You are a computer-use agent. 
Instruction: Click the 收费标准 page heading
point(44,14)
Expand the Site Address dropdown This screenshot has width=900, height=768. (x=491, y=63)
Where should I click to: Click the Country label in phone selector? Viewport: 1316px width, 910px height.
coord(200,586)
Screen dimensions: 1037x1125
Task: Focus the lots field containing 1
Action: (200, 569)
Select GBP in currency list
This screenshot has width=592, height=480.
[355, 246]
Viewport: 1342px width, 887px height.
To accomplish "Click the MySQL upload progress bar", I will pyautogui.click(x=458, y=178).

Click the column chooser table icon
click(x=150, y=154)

++++++++++

TASK DIRECTIONS: Only the lines from the one with "Select GBP in currency list" through the final line above should be repeated, each exactly as written.

TASK OUTPUT:
Select GBP in currency list
This screenshot has width=592, height=480.
[355, 246]
Viewport: 1342px width, 887px height.
To accomplish "Click the MySQL upload progress bar", I will pyautogui.click(x=458, y=178).

Click the column chooser table icon
click(x=150, y=154)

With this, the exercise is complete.